Jakarta (KABARIN) - Dinas Cipta Karya, Tata Ruang, dan Pertanahan (Citata) DKI Jakarta menegaskan akan mengambil tindakan tegas berupa penyegelan hingga penghentian operasional permanen terhadap gedung yang terbukti mengabaikan kewajiban Sertifikat Laik Fungsi (SLF).
Kepala Dinas Citata DKI Jakarta, Vera Revina Sari, menegaskan bahwa SLF bukan sekadar prosedur administratif, melainkan syarat penting untuk memastikan kelayakan dan keamanan bangunan sebelum digunakan publik.
“Gedung dapat digunakan karena telah memiliki atau memenuhi persyaratan-persyaratan keamanan, kenyamanan, kesehatan, dan lain-lain,” ujar Vera dalam keterangannya di Jakarta, Selasa.

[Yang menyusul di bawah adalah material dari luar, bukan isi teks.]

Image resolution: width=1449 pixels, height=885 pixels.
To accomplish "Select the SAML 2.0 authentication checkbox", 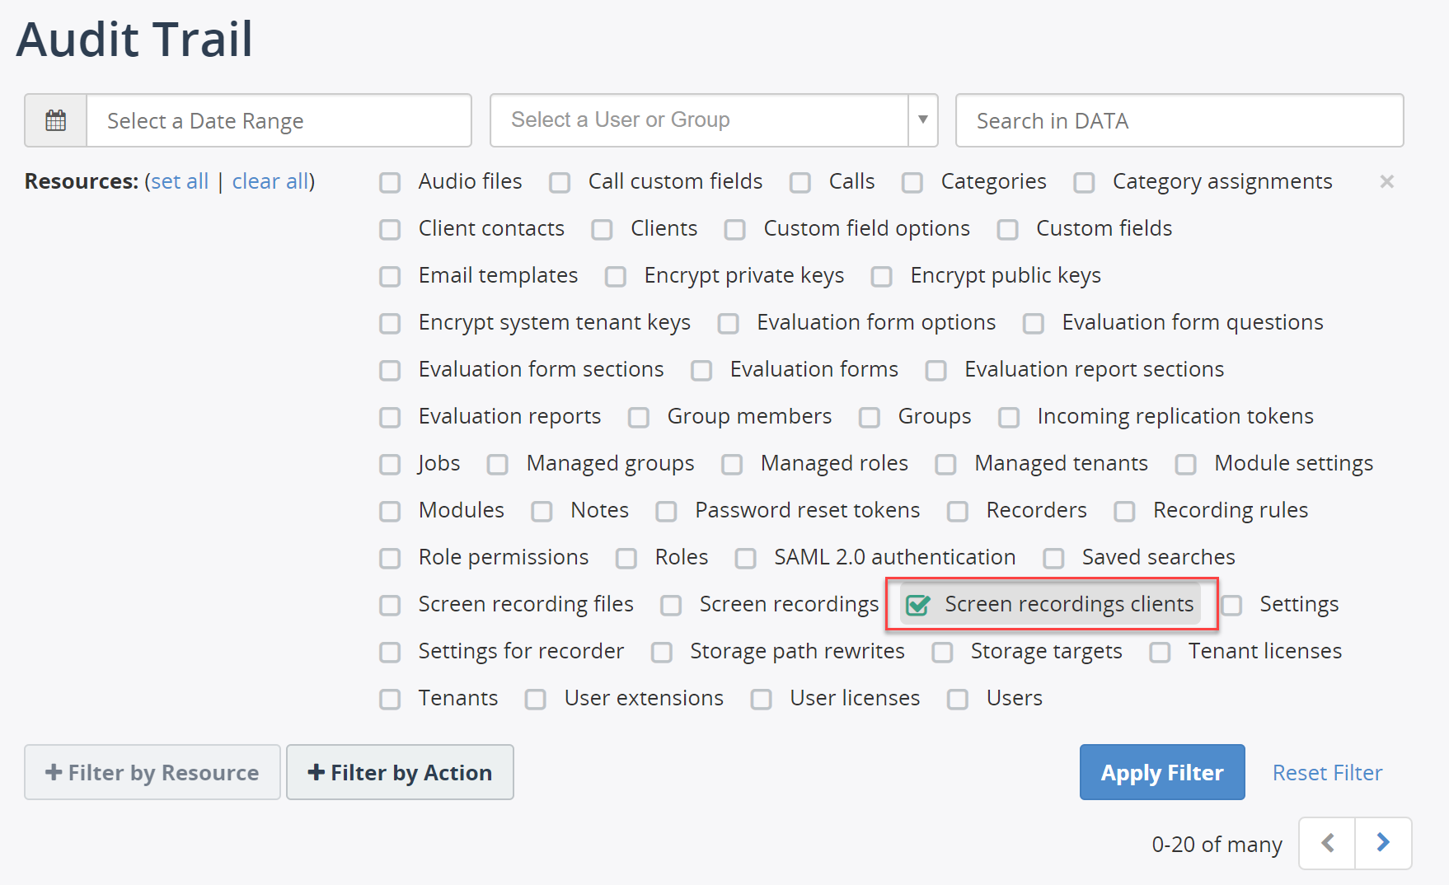I will (x=745, y=558).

Ia menjelaskan bahwa setiap bangunan wajib melalui dua tahap perizinan, yakni Persetujuan Bangunan Gedung (PBG) dan SLF, sebagai bagian dari upaya mitigasi risiko terhadap keselamatan publik.
Pemprov DKI, lanjutnya, tidak akan ragu menjatuhkan sanksi bagi pelanggar, mulai dari surat peringatan, penghentian sementara, hingga penghentian operasional secara permanen.
“Surat peringatan 1, 2, 3, penghentian sementara, kemudian penghentian permanen,” tegasnya.
Sementara itu, Wakil Ketua Panitia Khusus (Pansus) Tata Kelola Perparkiran DPRD DKI Jakarta, Fuadi Luthfi, mengungkapkan terdapat 23 perusahaan pengelola gedung dan parkir yang diketahui belum memiliki SLF.
Ia meminta pemerintah daerah bersikap tegas terhadap pelanggaran tersebut karena berkaitan langsung dengan keselamatan publik, termasuk risiko kebakaran dan bangunan roboh.
Fuadi juga menyinggung insiden kebakaran di Gedung Terra Drone yang diketahui memiliki SLF kedaluwarsa sebagai contoh lemahnya pengawasan.
Ia mendorong Dinas Citata untuk segera menerbitkan SP1 kepada gedung-gedung yang belum memperpanjang atau mengurus SLF, serta membangun sistem pengawasan berbasis data real-time untuk memetakan kepatuhan perizinan bangunan di Jakarta.